Venue: MINERVA THEATRE, Chichester Festival Theatre, Oaklands Park, Chichester
Susan Elkin | 14 Oct 2021 23:25pm
Image: Daniel Cerqueira, Dona Croll, Hayley Carmichael, John Mackay in CFT’s HOME. Photo: Helen Maybanks
David Storey’s agonisingly poignant play, first seem at the Royal Court in 1970, is set in the garden of what used to be called a mental hospital – although it’s a while before we realise that. When I was growing up, there was such an institution in every area known by name and reputation to all locals. Today, of course, we look after (or not) such patients differently.
My first impression of Sophie Thomas’s set was that, filling the Minerva’s thrust it was pretty. In fact the faded ferns and big downy seed heads (like giant dandelion clocks) about to blow as the light fades at the end of the play is movingly symbolic. Each of the five characters, all of them patients, is faded and finished in some way.
John Mackay as Jack and Daniel Cerqueira as Harry are tidy in collars and ties pretending to be two successful businessmen but conversation goes round in vacuous circles of invention, “Oh yes …” says Harry about fifty times, ever troubled and often weeping. Mackay’s character constantly invents relatives who’ve experienced or achieved interesting things. No one knows the truth about anyone else.
Hayley Carmichael’s Kathleen is a forthright and cackling but pitiful suicide survivor who can’t walk properly because she’s not allowed lace up shoes or a belt. Marjorie (Dona Croll), often acidic, befriends her but has too many troubles of her own to be sympathetic to anyone else.

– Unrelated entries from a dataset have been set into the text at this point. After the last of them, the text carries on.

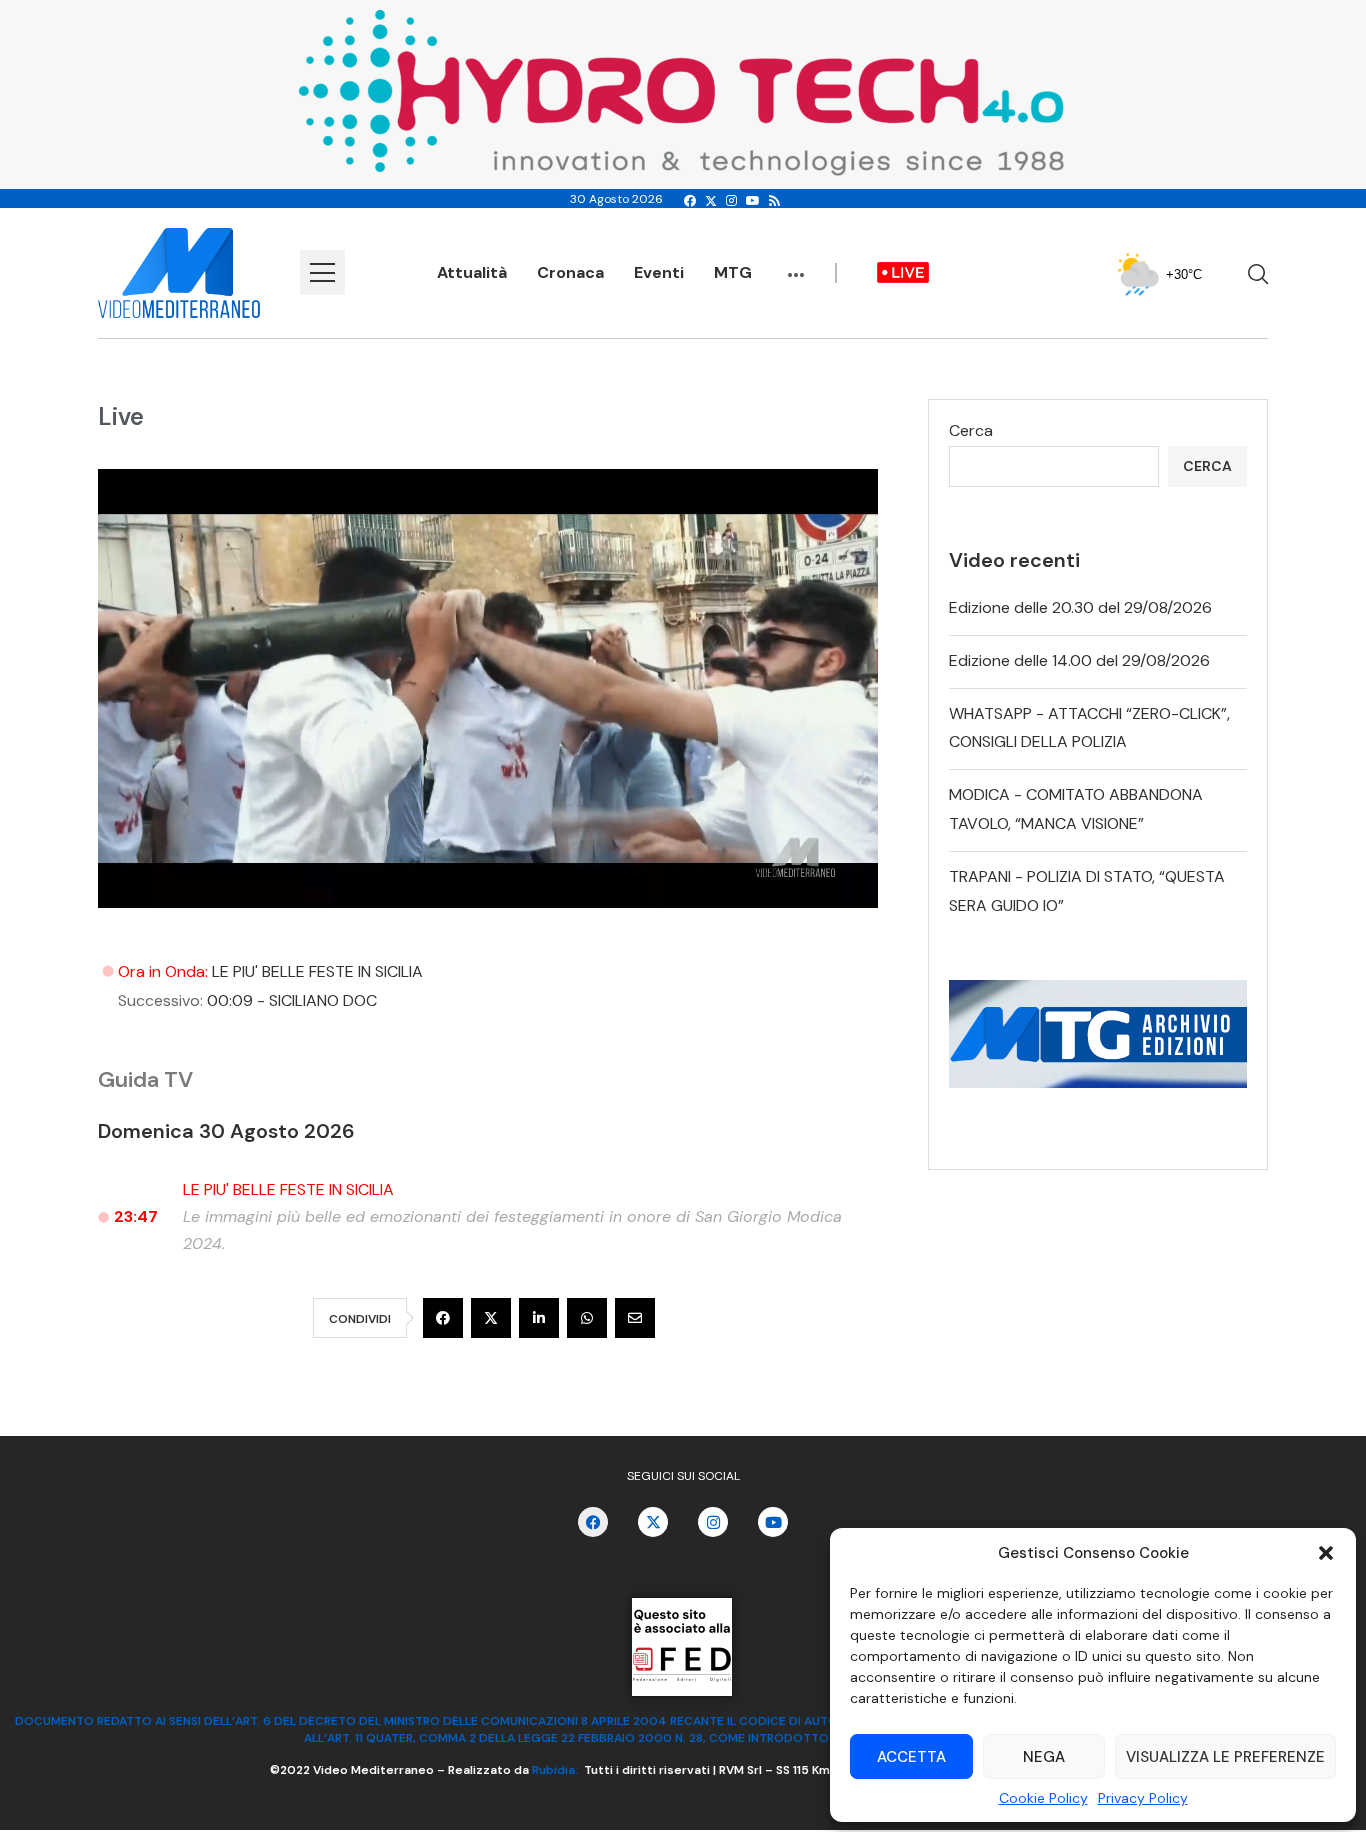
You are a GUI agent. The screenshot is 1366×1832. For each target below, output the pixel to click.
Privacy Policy (1143, 1798)
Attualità (472, 272)
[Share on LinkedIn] (539, 1318)
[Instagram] (731, 201)
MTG (733, 272)
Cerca (971, 430)
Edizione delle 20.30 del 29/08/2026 (1080, 607)
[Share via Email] (635, 1318)
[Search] (1258, 274)
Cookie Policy (1043, 1798)
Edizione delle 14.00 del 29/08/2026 (1079, 660)
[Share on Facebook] (443, 1318)
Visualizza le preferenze (1225, 1757)
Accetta (911, 1757)
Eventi (659, 272)
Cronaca (570, 272)
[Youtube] (753, 201)
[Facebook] (690, 201)
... (796, 265)
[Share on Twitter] (491, 1318)
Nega (1044, 1757)
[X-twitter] (653, 1522)
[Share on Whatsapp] (587, 1318)
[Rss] (774, 201)
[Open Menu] (322, 272)
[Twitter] (711, 201)
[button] (1326, 1553)
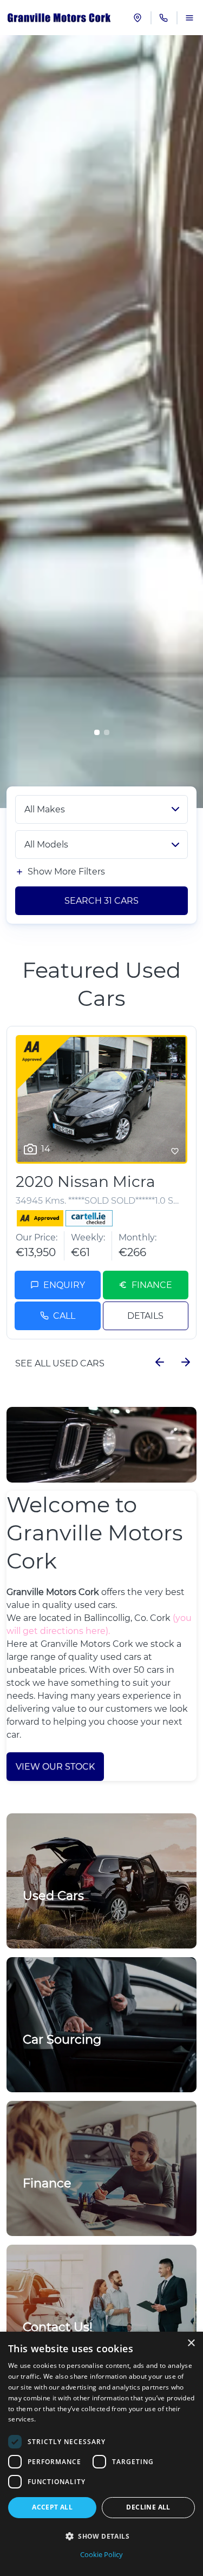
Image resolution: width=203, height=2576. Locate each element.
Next (186, 1362)
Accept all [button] (52, 2507)
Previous (160, 1362)
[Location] (137, 18)
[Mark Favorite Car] (175, 1151)
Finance (152, 1285)
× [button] (191, 2343)
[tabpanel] (101, 421)
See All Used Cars (59, 1363)
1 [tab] (97, 732)
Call (64, 1316)
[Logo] (59, 17)
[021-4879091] (163, 18)
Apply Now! (53, 2208)
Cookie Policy (101, 2554)
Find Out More (59, 2064)
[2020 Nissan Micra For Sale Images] (101, 1099)
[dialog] (101, 2454)
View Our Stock (55, 1766)
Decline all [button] (148, 2507)
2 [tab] (106, 732)
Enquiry (64, 1285)
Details (145, 1316)
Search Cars (101, 901)
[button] (101, 2536)
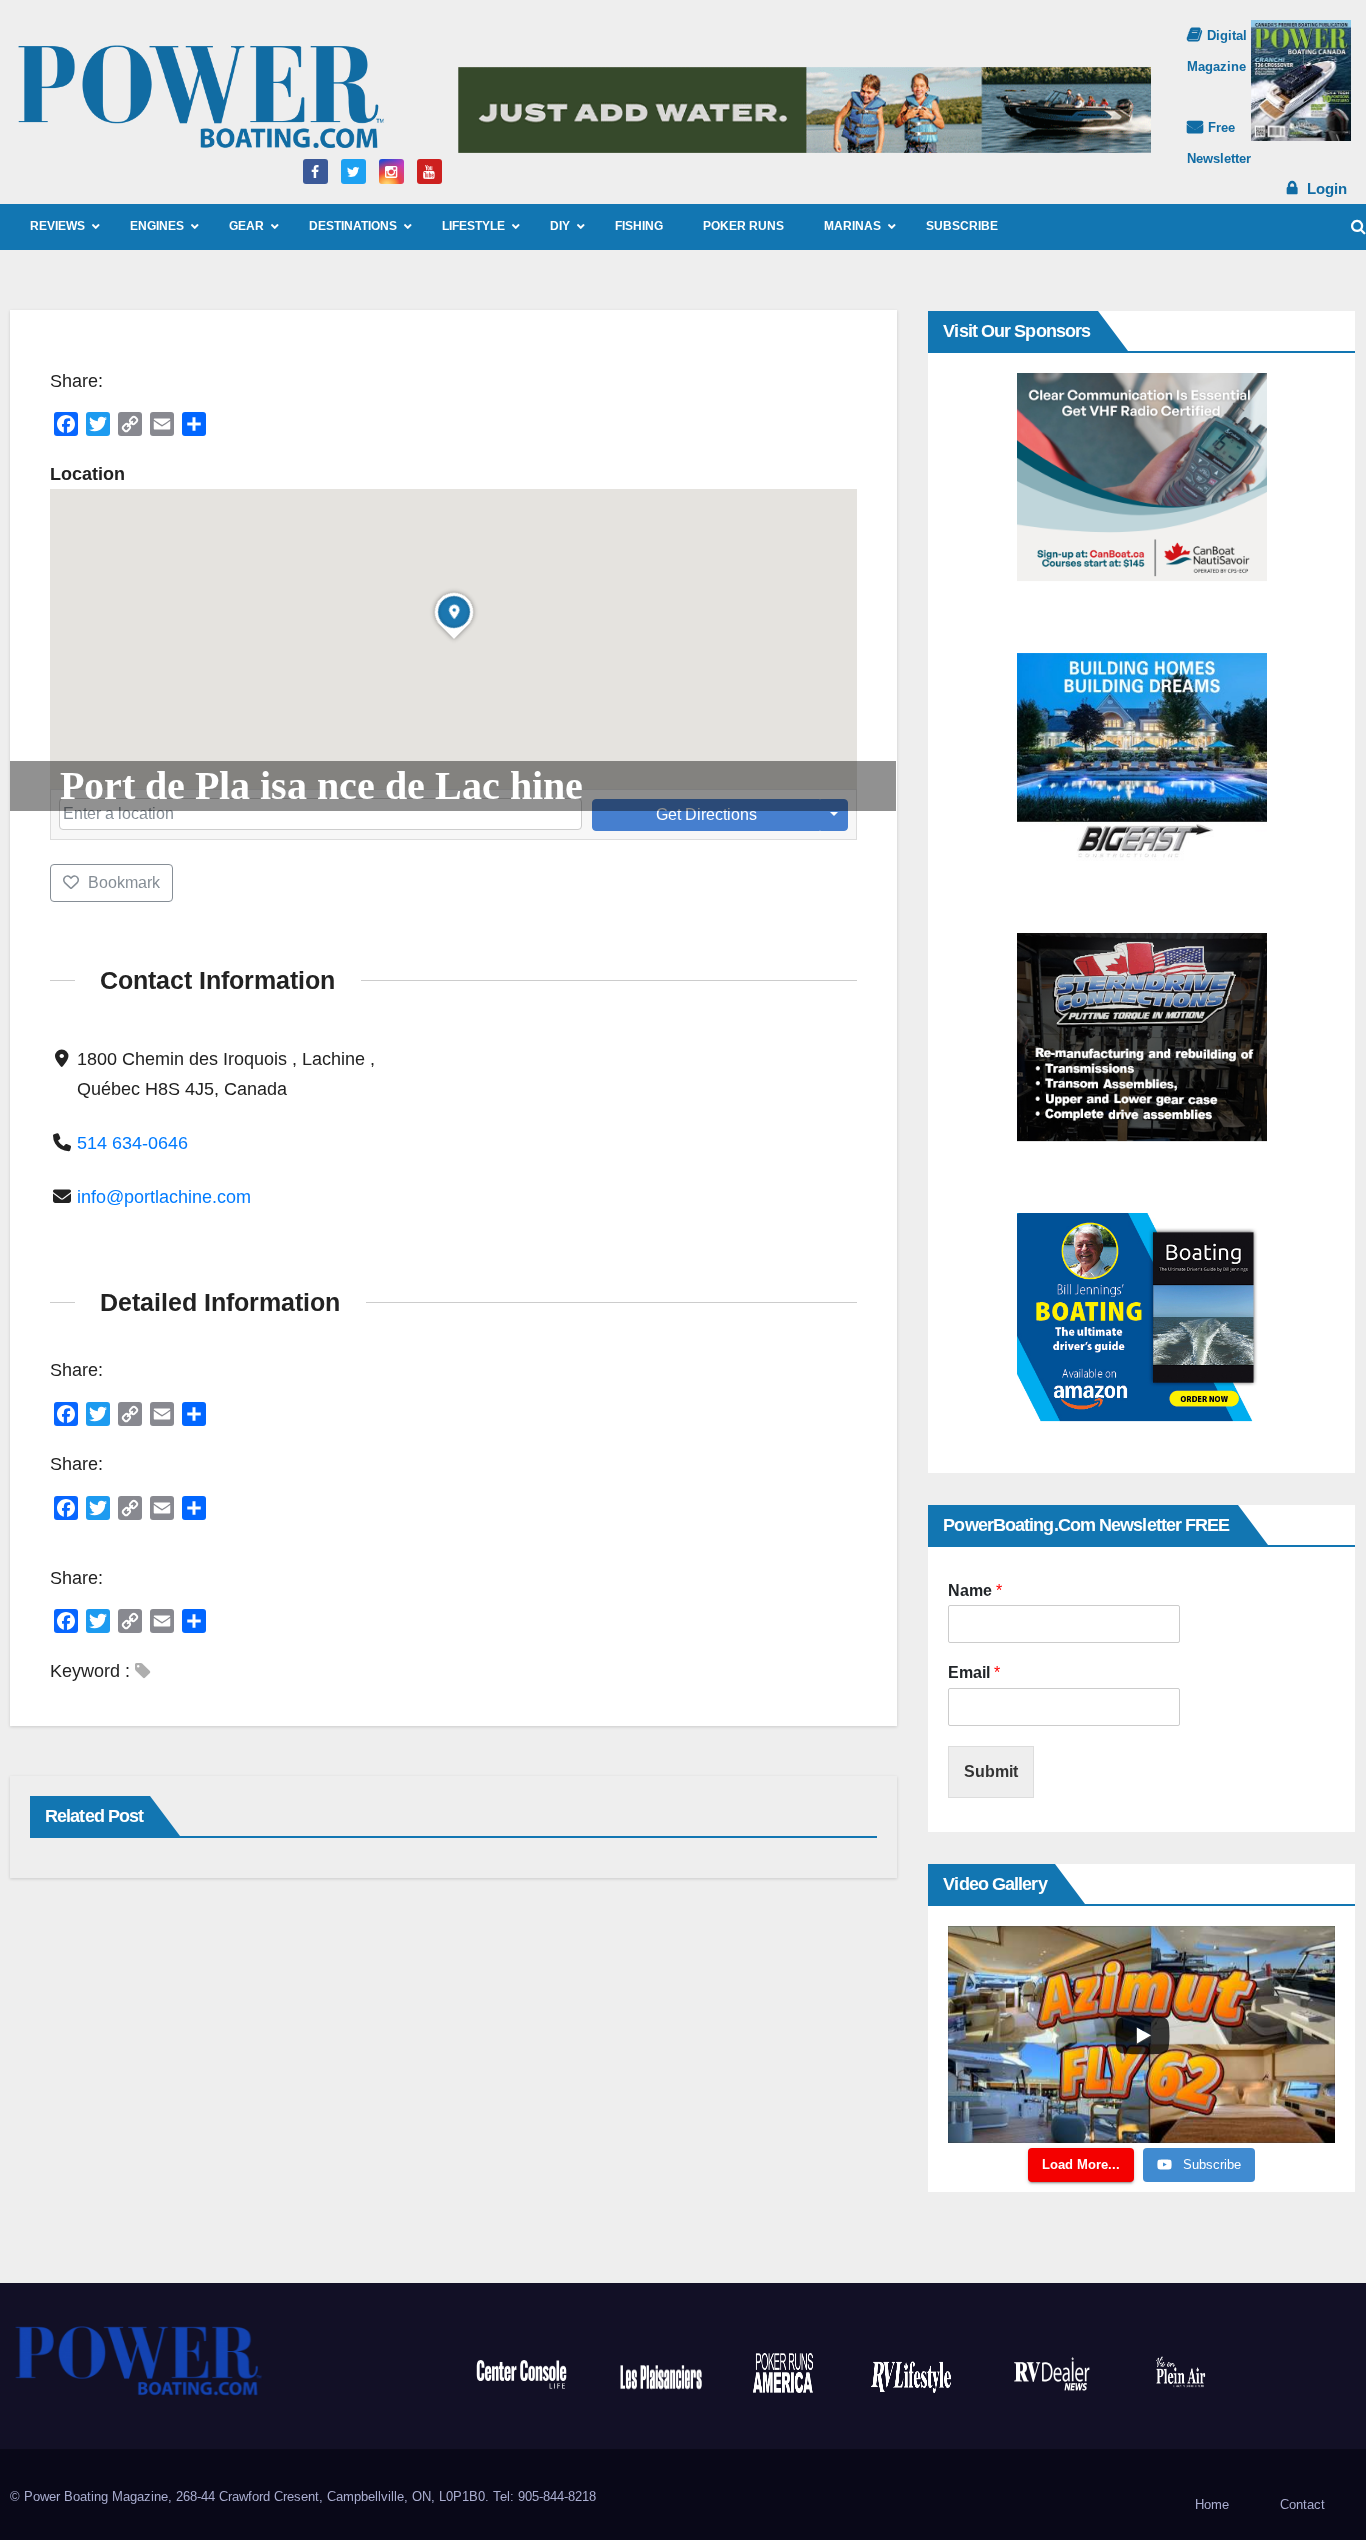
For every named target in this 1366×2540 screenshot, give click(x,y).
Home (1212, 2504)
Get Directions (706, 814)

And poor lobotomised (yes, that was a standard medical procedure at the time) Alfred, played with gutsy sensitivity by Leon Annor is an ex-wrestler who keeps practising weight lifting with the garden furniture and trying to remove it. Even his costume is evocative. Alfred walks about in the garden in stockinged feet – worn out multicoloured socks through which some of his toes have pushed.
The impressive thing about all this is how the cast, intelligently directed by Josh Roche, bounce off and respond to each other. This must be a difficult script to manage because it’s so repetitive and deliberately banal on the surface over the surging sub texts – but this cast sustain the momentum pretty effectively.
Although some of the dialogue is funny because it’s so inconsequential – characters don’t listen to each other but of course the actors do – this is a deeply serious, uncomfortable play. I think you’d probably need to be in the mood for it. Don’t go if, for any reason, you are feeling unhappy.